**Source data**
/---
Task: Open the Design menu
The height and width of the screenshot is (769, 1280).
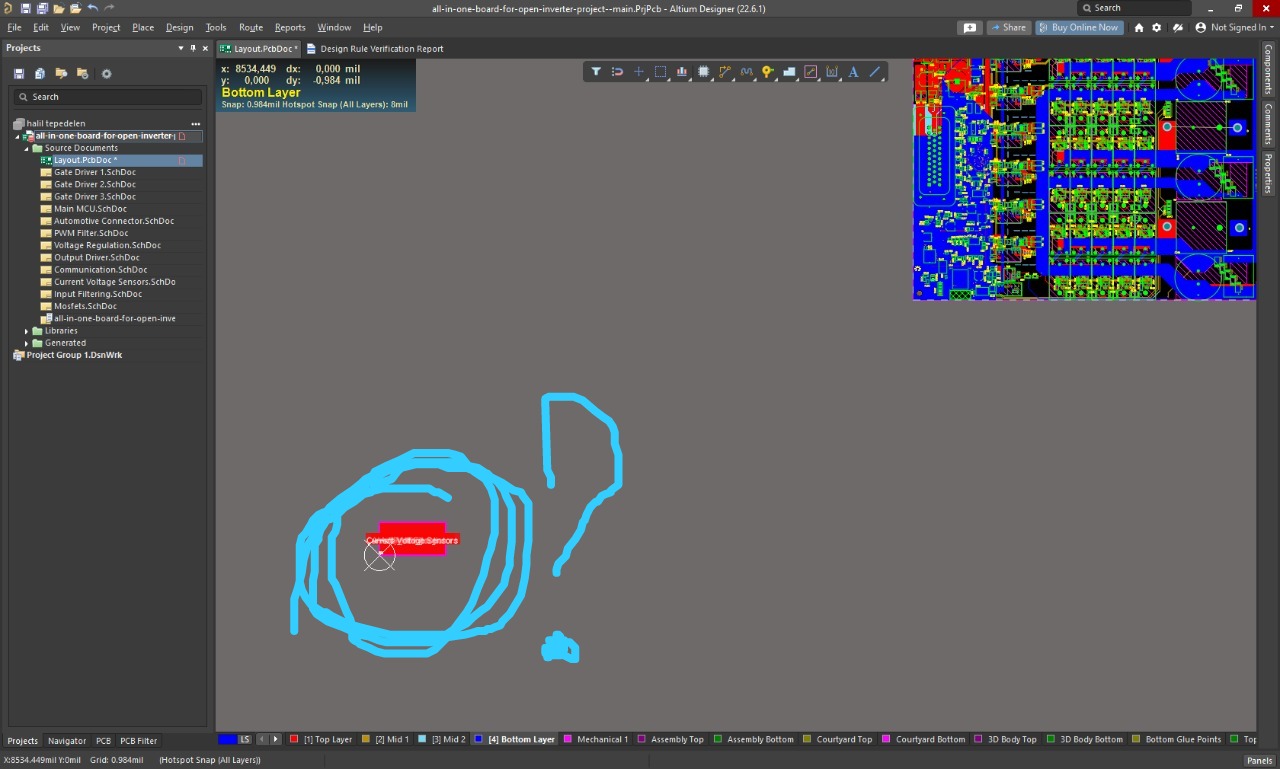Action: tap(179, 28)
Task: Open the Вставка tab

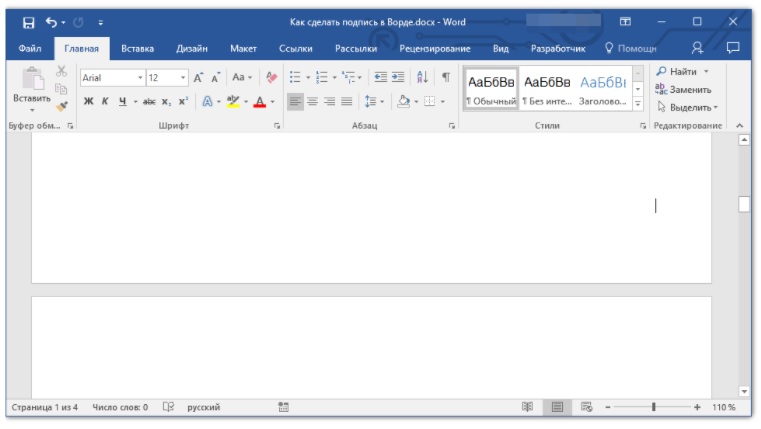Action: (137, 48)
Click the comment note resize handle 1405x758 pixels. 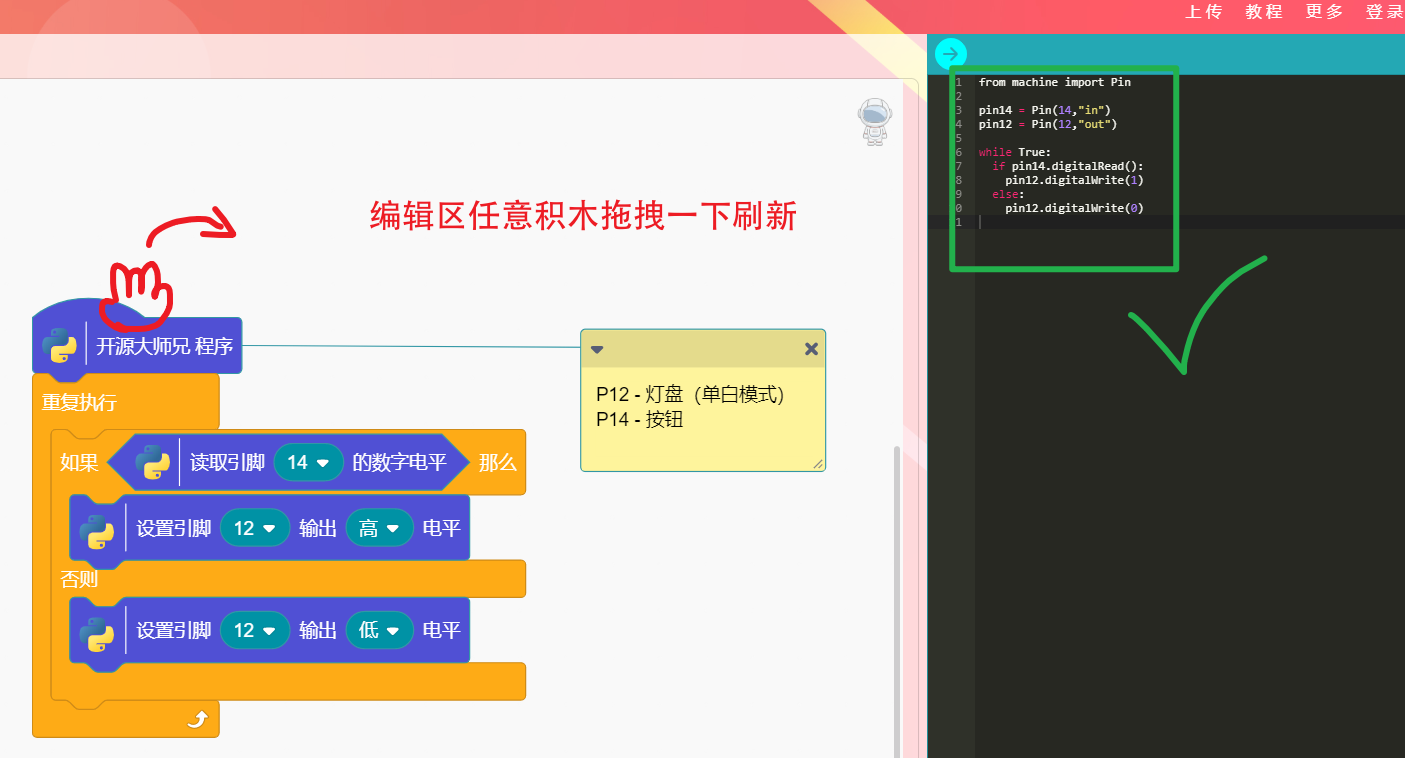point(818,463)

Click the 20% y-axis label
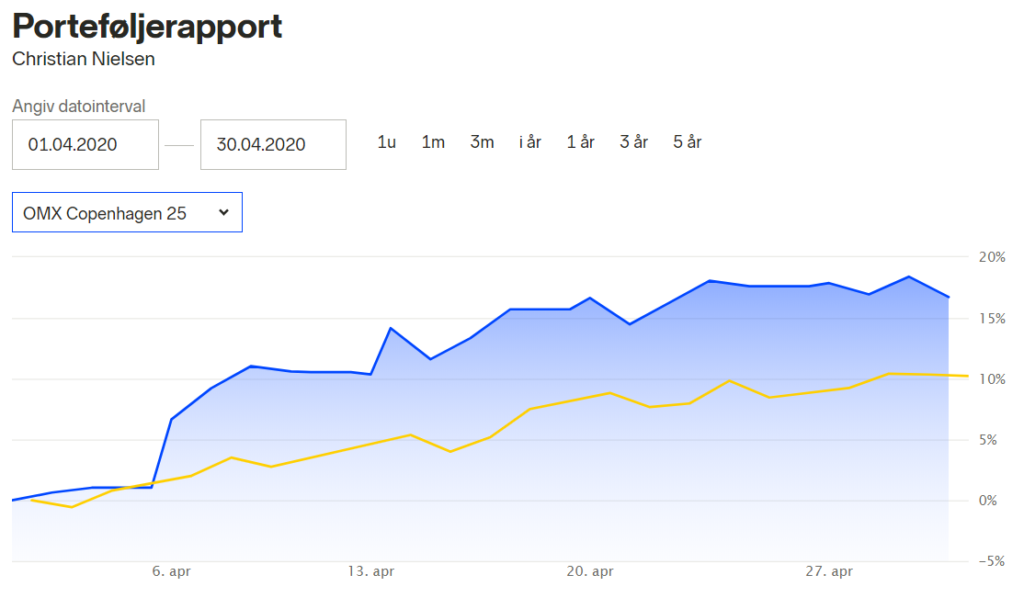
\---
/---
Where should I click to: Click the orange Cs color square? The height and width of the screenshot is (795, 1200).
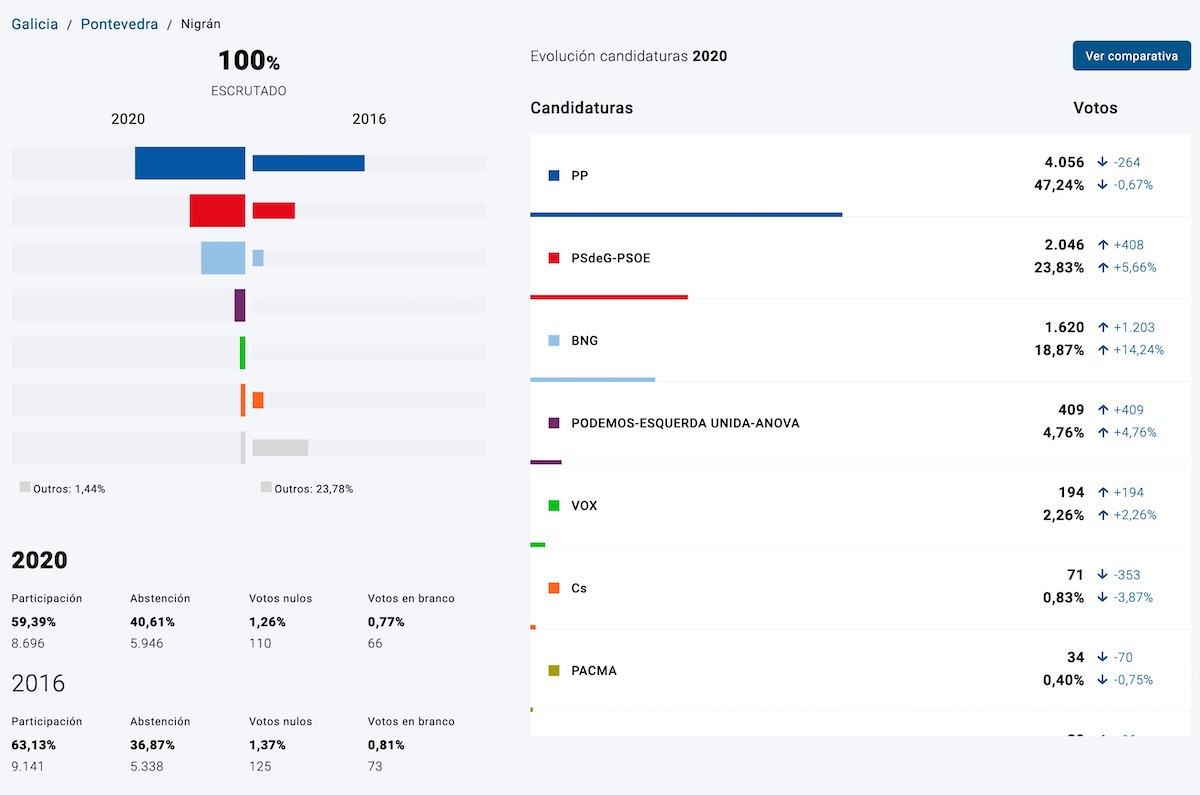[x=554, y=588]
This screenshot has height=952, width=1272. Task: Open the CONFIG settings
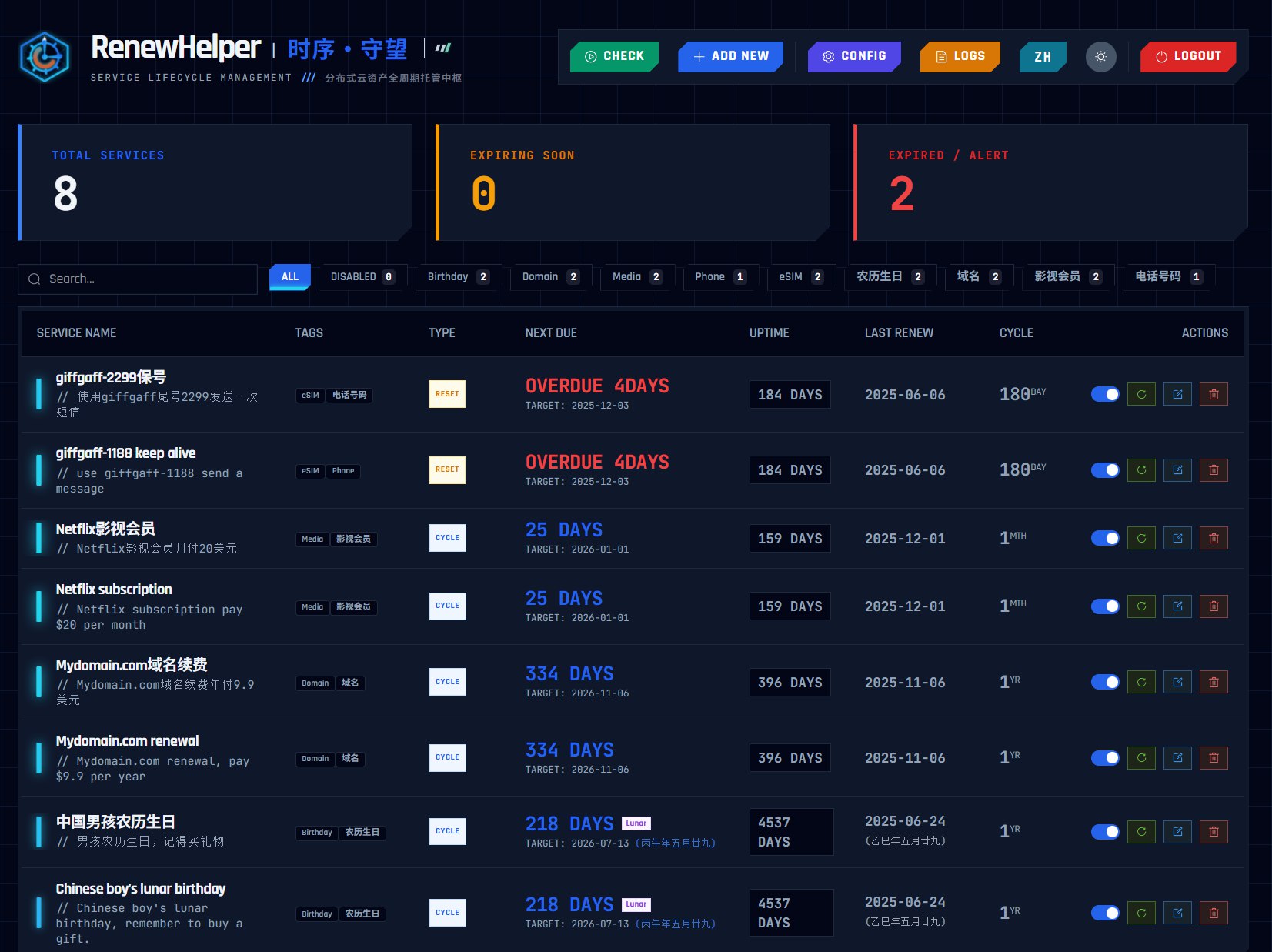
\---
/---
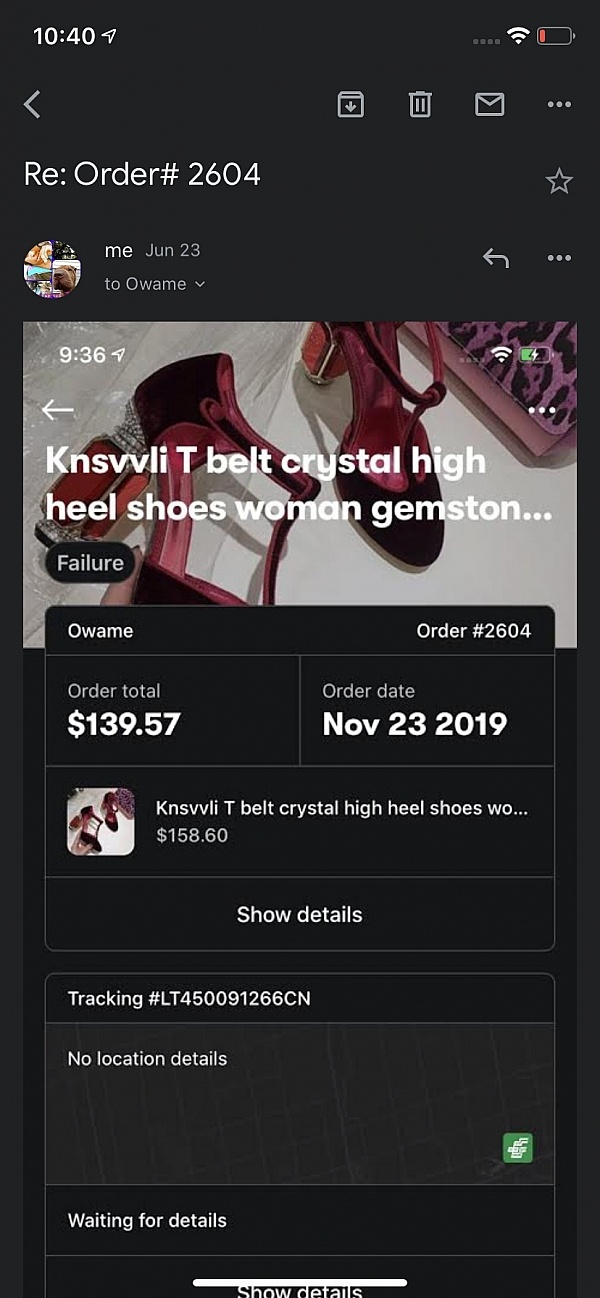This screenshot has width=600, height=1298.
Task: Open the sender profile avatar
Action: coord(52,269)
\---
**What you are asked to do**
Taking the entries above, copy word for word the lines from the one with "Where should I" up to and including the one with "This screenshot has height=952, width=1272.", without any picture.

**Finished exercise**
Where should I click to: Click the orange Cs color square? The height and width of the screenshot is (795, 1200).
[x=554, y=588]
This screenshot has height=952, width=1272. Task: Open the CONFIG settings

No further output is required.